- _Task instructions_
Below are entries; output exactly the lines from the one with "Write a review (264, 2069)" to the one with "AnyEating (107, 22)", both included, and nothing else.

[Records from a collection]
····················

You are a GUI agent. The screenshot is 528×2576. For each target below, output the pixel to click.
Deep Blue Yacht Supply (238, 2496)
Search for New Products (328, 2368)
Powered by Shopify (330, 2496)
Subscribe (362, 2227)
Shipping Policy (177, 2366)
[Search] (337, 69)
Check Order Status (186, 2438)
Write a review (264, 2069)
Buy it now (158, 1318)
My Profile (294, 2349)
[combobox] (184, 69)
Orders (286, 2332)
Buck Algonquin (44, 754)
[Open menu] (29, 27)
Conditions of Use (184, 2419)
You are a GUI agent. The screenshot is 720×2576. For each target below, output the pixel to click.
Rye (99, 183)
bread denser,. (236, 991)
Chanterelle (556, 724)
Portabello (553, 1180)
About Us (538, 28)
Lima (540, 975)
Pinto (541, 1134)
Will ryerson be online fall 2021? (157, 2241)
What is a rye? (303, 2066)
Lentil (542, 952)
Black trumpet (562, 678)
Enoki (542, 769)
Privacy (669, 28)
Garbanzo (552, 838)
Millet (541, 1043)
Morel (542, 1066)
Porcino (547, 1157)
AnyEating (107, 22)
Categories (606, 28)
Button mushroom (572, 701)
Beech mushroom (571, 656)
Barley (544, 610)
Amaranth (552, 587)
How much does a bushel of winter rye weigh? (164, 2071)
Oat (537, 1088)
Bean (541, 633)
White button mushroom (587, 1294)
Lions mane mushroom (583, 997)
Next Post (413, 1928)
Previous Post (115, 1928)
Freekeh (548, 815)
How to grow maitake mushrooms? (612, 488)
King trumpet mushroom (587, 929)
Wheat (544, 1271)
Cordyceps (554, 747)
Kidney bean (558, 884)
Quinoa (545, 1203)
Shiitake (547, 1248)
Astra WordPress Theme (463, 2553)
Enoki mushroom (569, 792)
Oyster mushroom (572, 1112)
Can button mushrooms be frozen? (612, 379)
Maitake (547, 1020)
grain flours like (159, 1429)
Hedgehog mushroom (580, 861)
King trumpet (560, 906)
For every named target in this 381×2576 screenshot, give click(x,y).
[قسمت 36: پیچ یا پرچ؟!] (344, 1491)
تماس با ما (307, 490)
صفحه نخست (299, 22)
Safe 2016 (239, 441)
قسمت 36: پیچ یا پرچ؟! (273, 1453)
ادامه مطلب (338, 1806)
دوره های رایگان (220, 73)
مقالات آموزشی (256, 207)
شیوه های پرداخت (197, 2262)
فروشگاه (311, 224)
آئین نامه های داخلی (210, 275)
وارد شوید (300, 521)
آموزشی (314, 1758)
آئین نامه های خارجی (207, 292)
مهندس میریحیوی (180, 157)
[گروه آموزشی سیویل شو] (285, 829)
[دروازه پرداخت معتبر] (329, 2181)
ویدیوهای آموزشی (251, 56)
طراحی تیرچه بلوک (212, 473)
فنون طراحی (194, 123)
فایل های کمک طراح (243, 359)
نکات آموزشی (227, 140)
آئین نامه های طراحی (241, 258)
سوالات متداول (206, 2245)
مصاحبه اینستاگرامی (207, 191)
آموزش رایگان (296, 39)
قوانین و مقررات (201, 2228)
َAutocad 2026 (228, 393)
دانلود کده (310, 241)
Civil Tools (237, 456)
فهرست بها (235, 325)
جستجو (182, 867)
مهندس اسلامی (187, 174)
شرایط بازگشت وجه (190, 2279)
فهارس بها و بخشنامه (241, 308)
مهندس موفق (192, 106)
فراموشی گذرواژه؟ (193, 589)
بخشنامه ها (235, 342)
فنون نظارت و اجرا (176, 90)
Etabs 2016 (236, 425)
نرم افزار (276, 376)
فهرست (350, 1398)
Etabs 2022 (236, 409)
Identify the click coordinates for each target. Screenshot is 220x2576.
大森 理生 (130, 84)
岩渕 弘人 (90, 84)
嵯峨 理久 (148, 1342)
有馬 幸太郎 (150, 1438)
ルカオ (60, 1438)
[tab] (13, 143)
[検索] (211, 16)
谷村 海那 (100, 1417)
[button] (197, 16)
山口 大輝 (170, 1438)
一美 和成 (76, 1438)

····················

- _The answer_
Write a review (264, 2069)
Buy it now (158, 1318)
My Profile (294, 2349)
[combobox] (184, 69)
Orders (286, 2332)
Buck Algonquin (44, 754)
[Open menu] (29, 27)
Conditions of Use (184, 2419)
You are a GUI agent. The screenshot is 720×2576. For each target below, output the pixel to click.
Rye (99, 183)
bread denser,. (236, 991)
Chanterelle (556, 724)
Portabello (553, 1180)
About Us (538, 28)
Lima (540, 975)
Pinto (541, 1134)
Will ryerson be online fall 2021? (157, 2241)
What is a rye? (303, 2066)
Lentil (542, 952)
Black trumpet (562, 678)
Enoki (542, 769)
Privacy (669, 28)
Garbanzo (552, 838)
Millet (541, 1043)
Morel (542, 1066)
Porcino (547, 1157)
AnyEating (107, 22)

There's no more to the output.